Implications and Historical Context

Standard Chartered has a history of breaching sanctions, having admitted to violations in both 2012 and 2019, paying fines exceeding $1.7 billion. Despite this, the bank has consistently denied conducting transactions for terrorist organisations. The recent disclosures cast a new light on the extent of the bank’s misconduct, suggesting a far deeper involvement than previously admitted.

In September 2012, George Osborne wrote to key US officials, including Ben Bernanke, then chair of the Federal Reserve, and Tim Geithner, then US Treasury Secretary. Following these communications, Standard Chartered was fined $300 million but avoided prosecution with a deferred prosecution agreement. This agreement acted as a form of corporate probation, sparing individual executives from prosecution.

The Current Stance as the Investigation Continues

Standard Chartered continues to dispute the whistleblowers’ claims, asserting that previous allegations have been thoroughly discredited by US authorities. The bank remains confident that the courts will reject the latest claims. However, the whistleblowers maintain that the US authorities have committed “a colossal fraud on this court” by denying the provision of previously unknown evidence of undisclosed sanctions violations.

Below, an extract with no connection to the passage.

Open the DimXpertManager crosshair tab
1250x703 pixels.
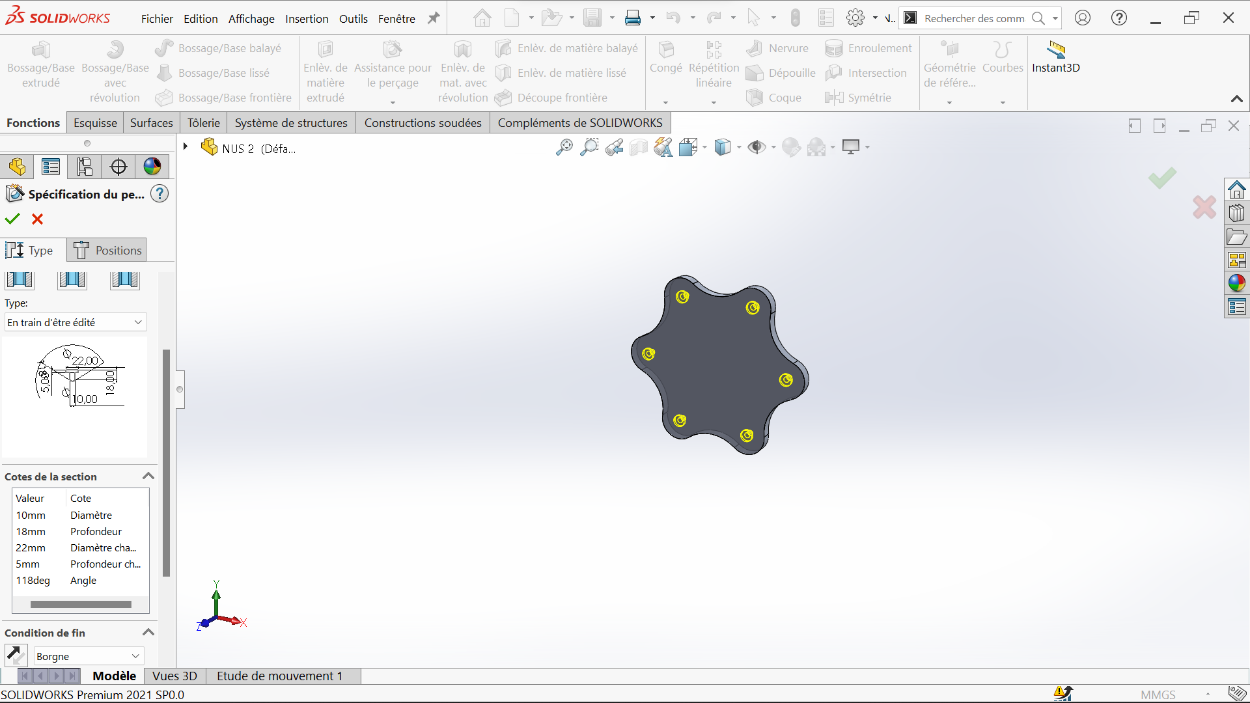point(118,166)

As the legal proceedings unfold, the true extent of Standard Chartered’s alleged involvement in facilitating transactions for terrorist funders may become clearer, potentially reshaping the bank’s legacy and its standing in the global financial community.

Investigation Further Highlights Importance of Having Thorough AML Procedures in Place

Standard Chartered’s investigation is the latest in a number of recent cases where failings by banks have been highlighted in relation to AML and compliance failings. UBS were fined CHF50,000 by Swiss authorities for money laundering failings while Canada’s TD Bank has set aside funds to amid an investigation into their AML procedures and protocols. Its a major concern for regulators across the globe but financial businesses and banks need to have thorough procedures in place to avoid major fines and sanctions. It’s imperative their procedures and effective and crucially compliant, the news of these investigations and fines will certainly offer a stark reminder to businesses and banks about having effective measures in place to combat money laundering.